It all began one night as I was going to bed, I was rubbing coconut oil on my hands because I have extremely dry and cracked hands during wintertime. Suddenly as I leaned back in bed I felt all these warm, almost electric tingles travel throughout my entire body. My torso, stomach, hands, feet, legs, calves. I felt like a jellyfish stung all of my body. It was the most extraordinary feeling. Scary nevertheless. I hoped it was from the coconut oil and went to sleep. Then next day, it was still there. But not as "intense" if that makes any sense.

So all week I have been tingling.

Then last Thursday night I had a bad vasovagal attack that made me feel like I was dying. My heart slowed down to 105/54 (I kept checking my blood pressure every ten minutes that night) and my hands and feet were sweating and cold. I got out of my bed and walked around and felt heavy like I couldn't move. I was so scared. I called an ambulance and they took my blood pressure and did an EKG and said I most likely had a vasovagal attack from hyperventilating. That following Friday I went to the doctor and he said it was all anxiety, the tingling and heart slowing down. He prescribed me Klonopin (which I am too scared to take) and said I should see a therapist.

Things were feeling much better after I saw my doctor. I was assured I was okay for the most part. Then last night I noticed I had weird nerve pain along with tingling in my toes, like it felt like someone pricked me with a needle. This happened to my fingers as well. Fears of MS or some serious neurological problem flooded my mind and I went to my phone and began to look up my symptoms again. I was doing so well at not consulting Dr. Google for three whole days, too. Here I am again back in fear-ville, terrified I am developing MS or ALS.

I should also add that I had horrible muscle twitching all over my body back in September, and this morning t has come back slightly but in my face. I am so scared. What if I wake up one day and am unable to move? What if I have ALS or MS?

prouddad
11-24-2014, 02:33 PM
If you have anxiety and have been to the Dr I would be 99% sure that you're fine physically. I have had hyperventilation, chest pains, tingling in my arms, light headed, headache, neck ache, muscle spasms in arms and face, the list is long. The acariest thing for me is when I woke up in the middle of the night thinking I was having a heart attack. Anxiety and our minds play some amazing yet horrible tricks on our bodys. Im sure others will chime in with some sage advice. Mine is to take their advice.
Also I recently found out that Passion Flower extract doe a great job at calming me, might do the same for you.

h_rock
11-25-2014, 10:56 AM
Jess,

It took me over 2 years to stop believing I had MS, ME or some other neurological disease. I went to the hospital for tests and it all came back fine, yet after a week I was back on Google trying to find something else I thought I had.

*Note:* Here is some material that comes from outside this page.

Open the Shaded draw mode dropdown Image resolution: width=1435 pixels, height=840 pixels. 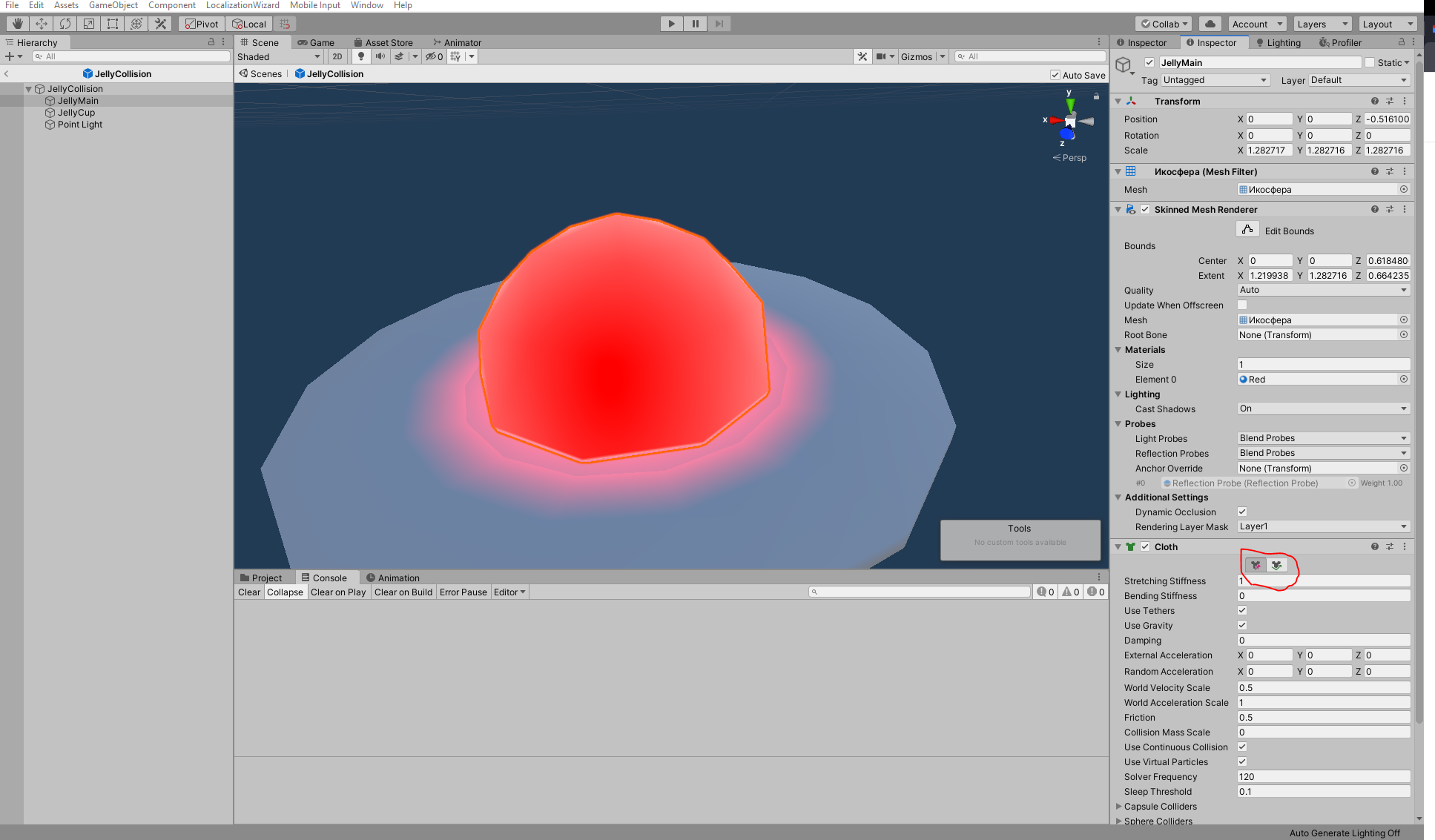(x=278, y=56)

It went on and on until I realised that despite the fact I still felt terrible at times it hadn't got any worse and I was still alive and able to do what I needed to get by. I got to the point when I finally decided to stop looking and stop caring. If I had something, so what.........there wasn't anything I could do about it if I did. Either way, ill or not I might as well get on and enjoy life as best I could.

Of course, as soon as I gave up worrying and thinking about it I felt a whole lot better. Do I still have some of the weird symptoms from time to time? Yes. But I have enough time when I feel absolutely normal to know nothing is wrong. Stuff like that doesn't just come a go when it pleases. It's also clear I have the symptoms worse when I worried about something or am under stress.

It's anxiety, it's all it is. Your thoughts have got so strong and powerful they create the physical symptoms you are experiencing. The stress you are putting on your mind has to go somewhere.

Only you can make the choice to stop looking in to it and stop worrying and to focus on the important things in your life instead.

I really hope you do, because it's a great feeling.